▶ Your goal:
Copy the lines below verbatim, from the line containing "coordinates (500, 586)." through the line containing "save-as-button: Save As is", including both of those lines.

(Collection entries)
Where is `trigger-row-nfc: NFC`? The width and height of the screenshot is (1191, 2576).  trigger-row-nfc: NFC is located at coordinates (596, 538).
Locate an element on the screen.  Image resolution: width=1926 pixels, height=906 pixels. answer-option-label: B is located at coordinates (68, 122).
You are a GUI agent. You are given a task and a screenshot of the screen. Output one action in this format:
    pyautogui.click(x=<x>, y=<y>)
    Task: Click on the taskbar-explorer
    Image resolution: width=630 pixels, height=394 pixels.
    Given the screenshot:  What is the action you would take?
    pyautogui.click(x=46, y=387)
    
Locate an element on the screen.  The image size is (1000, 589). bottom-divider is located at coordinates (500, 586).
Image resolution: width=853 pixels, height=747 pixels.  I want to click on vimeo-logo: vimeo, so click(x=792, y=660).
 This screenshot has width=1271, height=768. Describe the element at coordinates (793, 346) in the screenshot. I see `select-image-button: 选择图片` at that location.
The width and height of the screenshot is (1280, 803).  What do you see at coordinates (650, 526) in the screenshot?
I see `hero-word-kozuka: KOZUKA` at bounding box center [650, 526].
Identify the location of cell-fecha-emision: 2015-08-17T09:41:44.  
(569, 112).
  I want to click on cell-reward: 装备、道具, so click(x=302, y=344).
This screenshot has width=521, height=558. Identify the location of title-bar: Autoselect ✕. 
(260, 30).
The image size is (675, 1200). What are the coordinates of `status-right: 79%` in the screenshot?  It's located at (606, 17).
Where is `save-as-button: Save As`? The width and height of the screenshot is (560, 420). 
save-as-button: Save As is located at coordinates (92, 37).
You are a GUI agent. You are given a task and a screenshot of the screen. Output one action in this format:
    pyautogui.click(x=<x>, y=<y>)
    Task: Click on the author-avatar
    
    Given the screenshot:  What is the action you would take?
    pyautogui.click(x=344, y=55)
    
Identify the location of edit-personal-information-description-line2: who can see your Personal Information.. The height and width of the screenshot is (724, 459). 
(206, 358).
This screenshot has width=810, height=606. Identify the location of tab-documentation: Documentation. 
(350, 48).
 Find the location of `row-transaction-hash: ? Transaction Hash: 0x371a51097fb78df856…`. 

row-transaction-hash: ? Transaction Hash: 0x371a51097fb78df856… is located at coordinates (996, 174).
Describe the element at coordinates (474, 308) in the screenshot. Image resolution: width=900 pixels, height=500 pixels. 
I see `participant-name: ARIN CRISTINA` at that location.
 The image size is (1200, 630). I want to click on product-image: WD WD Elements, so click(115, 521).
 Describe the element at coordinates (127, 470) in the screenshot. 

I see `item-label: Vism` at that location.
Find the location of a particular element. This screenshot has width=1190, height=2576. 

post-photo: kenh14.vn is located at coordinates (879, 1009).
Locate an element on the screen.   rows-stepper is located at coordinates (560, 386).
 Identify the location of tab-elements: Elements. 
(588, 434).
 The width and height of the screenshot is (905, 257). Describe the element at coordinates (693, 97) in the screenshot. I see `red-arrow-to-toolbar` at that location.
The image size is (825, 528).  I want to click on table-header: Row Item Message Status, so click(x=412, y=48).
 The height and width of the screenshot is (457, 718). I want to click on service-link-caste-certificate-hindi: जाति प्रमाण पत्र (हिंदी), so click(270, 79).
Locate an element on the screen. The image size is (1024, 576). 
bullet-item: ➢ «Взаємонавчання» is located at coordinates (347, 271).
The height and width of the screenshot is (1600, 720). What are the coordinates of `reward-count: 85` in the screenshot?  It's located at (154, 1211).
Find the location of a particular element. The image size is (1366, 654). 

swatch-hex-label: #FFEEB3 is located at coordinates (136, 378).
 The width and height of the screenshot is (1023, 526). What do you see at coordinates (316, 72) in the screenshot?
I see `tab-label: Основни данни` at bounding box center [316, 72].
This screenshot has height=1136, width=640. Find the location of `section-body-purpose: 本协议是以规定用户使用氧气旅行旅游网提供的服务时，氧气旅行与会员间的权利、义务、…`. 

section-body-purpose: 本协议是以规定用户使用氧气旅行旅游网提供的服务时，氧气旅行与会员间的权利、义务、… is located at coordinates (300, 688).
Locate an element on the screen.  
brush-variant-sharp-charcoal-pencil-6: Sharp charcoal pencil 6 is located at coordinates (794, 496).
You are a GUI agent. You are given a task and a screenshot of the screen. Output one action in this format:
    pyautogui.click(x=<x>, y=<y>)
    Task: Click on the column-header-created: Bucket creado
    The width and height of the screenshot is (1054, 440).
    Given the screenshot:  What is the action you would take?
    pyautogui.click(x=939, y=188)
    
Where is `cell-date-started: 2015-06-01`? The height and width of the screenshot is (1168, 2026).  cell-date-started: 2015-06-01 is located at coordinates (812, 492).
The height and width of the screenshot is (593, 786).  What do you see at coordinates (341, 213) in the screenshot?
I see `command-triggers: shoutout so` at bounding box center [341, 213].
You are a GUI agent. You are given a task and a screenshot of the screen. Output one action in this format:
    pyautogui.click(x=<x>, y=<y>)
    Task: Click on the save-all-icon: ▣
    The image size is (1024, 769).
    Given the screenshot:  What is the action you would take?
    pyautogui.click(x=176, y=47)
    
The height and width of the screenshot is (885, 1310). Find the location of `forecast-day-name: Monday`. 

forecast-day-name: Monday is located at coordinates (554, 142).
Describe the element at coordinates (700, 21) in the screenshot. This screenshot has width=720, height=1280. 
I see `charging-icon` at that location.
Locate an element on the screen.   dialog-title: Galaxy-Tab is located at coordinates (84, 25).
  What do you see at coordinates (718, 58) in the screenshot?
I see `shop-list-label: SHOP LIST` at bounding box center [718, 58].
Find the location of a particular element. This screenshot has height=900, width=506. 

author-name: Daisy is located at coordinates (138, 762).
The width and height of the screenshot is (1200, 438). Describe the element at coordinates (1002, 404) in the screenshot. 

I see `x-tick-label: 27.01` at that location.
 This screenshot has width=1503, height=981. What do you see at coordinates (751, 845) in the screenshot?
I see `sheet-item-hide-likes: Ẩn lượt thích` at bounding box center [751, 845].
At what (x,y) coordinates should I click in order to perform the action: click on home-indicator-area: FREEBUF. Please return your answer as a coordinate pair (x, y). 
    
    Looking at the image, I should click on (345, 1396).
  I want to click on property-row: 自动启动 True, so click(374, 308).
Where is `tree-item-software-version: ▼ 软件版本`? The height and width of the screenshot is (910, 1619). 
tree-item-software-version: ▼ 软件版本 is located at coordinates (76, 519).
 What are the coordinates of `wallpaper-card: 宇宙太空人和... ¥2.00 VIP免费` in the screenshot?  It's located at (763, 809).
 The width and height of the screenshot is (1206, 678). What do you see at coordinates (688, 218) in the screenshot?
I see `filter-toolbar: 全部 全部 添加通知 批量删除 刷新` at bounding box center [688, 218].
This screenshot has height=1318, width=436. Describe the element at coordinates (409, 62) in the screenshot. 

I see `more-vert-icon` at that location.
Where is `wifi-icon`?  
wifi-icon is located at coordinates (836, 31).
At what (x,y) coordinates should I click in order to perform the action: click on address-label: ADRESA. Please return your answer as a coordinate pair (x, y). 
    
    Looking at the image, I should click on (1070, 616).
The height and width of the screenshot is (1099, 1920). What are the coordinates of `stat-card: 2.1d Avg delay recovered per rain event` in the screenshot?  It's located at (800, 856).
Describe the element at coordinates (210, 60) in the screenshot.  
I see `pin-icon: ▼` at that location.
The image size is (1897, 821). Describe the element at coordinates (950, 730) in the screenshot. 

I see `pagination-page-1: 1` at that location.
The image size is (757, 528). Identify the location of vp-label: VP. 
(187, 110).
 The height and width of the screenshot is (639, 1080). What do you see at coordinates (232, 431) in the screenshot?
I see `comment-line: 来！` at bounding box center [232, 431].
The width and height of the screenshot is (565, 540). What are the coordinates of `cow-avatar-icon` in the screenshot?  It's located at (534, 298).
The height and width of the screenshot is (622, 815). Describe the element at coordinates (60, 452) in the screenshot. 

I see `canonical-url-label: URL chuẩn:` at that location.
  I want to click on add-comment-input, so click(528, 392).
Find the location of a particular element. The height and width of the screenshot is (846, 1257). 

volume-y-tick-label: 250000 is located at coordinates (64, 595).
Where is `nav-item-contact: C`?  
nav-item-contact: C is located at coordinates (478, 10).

▶ Solution below:
Locate an element on the screen.  The image size is (1000, 589). bottom-divider is located at coordinates (500, 586).
Image resolution: width=853 pixels, height=747 pixels.  I want to click on vimeo-logo: vimeo, so click(x=792, y=660).
 This screenshot has width=1271, height=768. Describe the element at coordinates (793, 346) in the screenshot. I see `select-image-button: 选择图片` at that location.
The width and height of the screenshot is (1280, 803).  What do you see at coordinates (650, 526) in the screenshot?
I see `hero-word-kozuka: KOZUKA` at bounding box center [650, 526].
Identify the location of cell-fecha-emision: 2015-08-17T09:41:44.  
(569, 112).
  I want to click on cell-reward: 装备、道具, so click(x=302, y=344).
This screenshot has width=521, height=558. Identify the location of title-bar: Autoselect ✕. 
(260, 30).
The image size is (675, 1200). What are the coordinates of `status-right: 79%` in the screenshot?  It's located at (606, 17).
Where is `save-as-button: Save As`? The width and height of the screenshot is (560, 420). 
save-as-button: Save As is located at coordinates (92, 37).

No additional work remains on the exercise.